» **TASK TO CARRY OUT**: Copy every row below word for word, leaving none out and changing nothing.

» **SOURCE DATA**:
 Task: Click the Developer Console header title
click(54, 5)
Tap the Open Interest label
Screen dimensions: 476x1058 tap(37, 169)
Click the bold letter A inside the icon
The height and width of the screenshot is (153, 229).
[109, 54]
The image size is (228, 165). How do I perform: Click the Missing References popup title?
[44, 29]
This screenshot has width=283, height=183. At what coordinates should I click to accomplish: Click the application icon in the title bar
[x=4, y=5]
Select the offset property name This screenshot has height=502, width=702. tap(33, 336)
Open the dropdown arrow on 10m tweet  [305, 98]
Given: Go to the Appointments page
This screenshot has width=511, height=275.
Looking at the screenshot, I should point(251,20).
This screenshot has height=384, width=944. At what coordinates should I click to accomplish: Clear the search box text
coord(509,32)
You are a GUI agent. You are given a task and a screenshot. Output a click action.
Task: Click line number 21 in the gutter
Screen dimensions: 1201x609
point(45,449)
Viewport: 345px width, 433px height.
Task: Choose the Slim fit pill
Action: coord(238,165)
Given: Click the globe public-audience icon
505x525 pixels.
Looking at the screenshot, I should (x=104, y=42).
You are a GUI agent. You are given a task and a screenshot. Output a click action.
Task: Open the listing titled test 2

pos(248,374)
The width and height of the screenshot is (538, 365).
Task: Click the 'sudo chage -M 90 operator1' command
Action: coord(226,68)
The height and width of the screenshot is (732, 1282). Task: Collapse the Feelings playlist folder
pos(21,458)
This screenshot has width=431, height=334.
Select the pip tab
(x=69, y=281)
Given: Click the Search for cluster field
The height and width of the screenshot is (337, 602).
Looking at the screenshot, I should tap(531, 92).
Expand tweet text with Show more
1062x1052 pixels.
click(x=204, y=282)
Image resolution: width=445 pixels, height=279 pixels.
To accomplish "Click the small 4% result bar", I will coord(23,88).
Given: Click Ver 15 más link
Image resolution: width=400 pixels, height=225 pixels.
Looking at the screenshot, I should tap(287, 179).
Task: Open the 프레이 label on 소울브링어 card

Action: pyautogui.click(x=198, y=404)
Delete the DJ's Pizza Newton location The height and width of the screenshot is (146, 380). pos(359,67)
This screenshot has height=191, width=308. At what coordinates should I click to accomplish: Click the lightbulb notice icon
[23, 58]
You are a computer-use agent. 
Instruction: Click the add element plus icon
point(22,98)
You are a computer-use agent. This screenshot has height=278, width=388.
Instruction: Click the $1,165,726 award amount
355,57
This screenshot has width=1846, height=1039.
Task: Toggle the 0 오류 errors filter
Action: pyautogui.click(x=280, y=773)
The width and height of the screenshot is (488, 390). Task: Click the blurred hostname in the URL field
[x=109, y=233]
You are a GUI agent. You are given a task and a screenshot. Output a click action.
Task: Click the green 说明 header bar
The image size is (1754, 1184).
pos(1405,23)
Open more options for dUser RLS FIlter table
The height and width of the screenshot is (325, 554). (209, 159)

» **RESULT OF THE TASK**:
 Task: Click the Developer Console header title
click(54, 5)
Tap the Open Interest label
Screen dimensions: 476x1058 tap(37, 169)
Click the bold letter A inside the icon
The height and width of the screenshot is (153, 229).
[109, 54]
The image size is (228, 165). How do I perform: Click the Missing References popup title?
[44, 29]
This screenshot has width=283, height=183. At what coordinates should I click to accomplish: Click the application icon in the title bar
[x=4, y=5]
Select the offset property name This screenshot has height=502, width=702. tap(33, 336)
Open the dropdown arrow on 10m tweet  [305, 98]
Given: Go to the Appointments page
This screenshot has width=511, height=275.
Looking at the screenshot, I should point(251,20).
This screenshot has height=384, width=944. At what coordinates should I click to accomplish: Clear the search box text
coord(509,32)
You are a GUI agent. You are given a task and a screenshot. Output a click action.
Task: Click line number 21 in the gutter
Screen dimensions: 1201x609
point(45,449)
Viewport: 345px width, 433px height.
Task: Choose the Slim fit pill
Action: coord(238,165)
Given: Click the globe public-audience icon
505x525 pixels.
Looking at the screenshot, I should (x=104, y=42).
You are a GUI agent. You are given a task and a screenshot. Output a click action.
Task: Open the listing titled test 2

pos(248,374)
The width and height of the screenshot is (538, 365).
Task: Click the 'sudo chage -M 90 operator1' command
Action: coord(226,68)
The height and width of the screenshot is (732, 1282). Task: Collapse the Feelings playlist folder
pos(21,458)
This screenshot has width=431, height=334.
Select the pip tab
(x=69, y=281)
Given: Click the Search for cluster field
The height and width of the screenshot is (337, 602).
Looking at the screenshot, I should tap(531, 92).
Expand tweet text with Show more
1062x1052 pixels.
click(x=204, y=282)
Image resolution: width=445 pixels, height=279 pixels.
To accomplish "Click the small 4% result bar", I will coord(23,88).
Given: Click Ver 15 más link
Image resolution: width=400 pixels, height=225 pixels.
Looking at the screenshot, I should tap(287, 179).
Task: Open the 프레이 label on 소울브링어 card

Action: pyautogui.click(x=198, y=404)
Delete the DJ's Pizza Newton location The height and width of the screenshot is (146, 380). pos(359,67)
This screenshot has height=191, width=308. At what coordinates should I click to accomplish: Click the lightbulb notice icon
[23, 58]
You are a computer-use agent. 
Instruction: Click the add element plus icon
point(22,98)
You are a computer-use agent. This screenshot has height=278, width=388.
Instruction: Click the $1,165,726 award amount
355,57
This screenshot has width=1846, height=1039.
Task: Toggle the 0 오류 errors filter
Action: pyautogui.click(x=280, y=773)
The width and height of the screenshot is (488, 390). Task: Click the blurred hostname in the URL field
[x=109, y=233]
You are a GUI agent. You are given a task and a screenshot. Output a click action.
Task: Click the green 说明 header bar
The image size is (1754, 1184).
pos(1405,23)
Open more options for dUser RLS FIlter table
The height and width of the screenshot is (325, 554). (209, 159)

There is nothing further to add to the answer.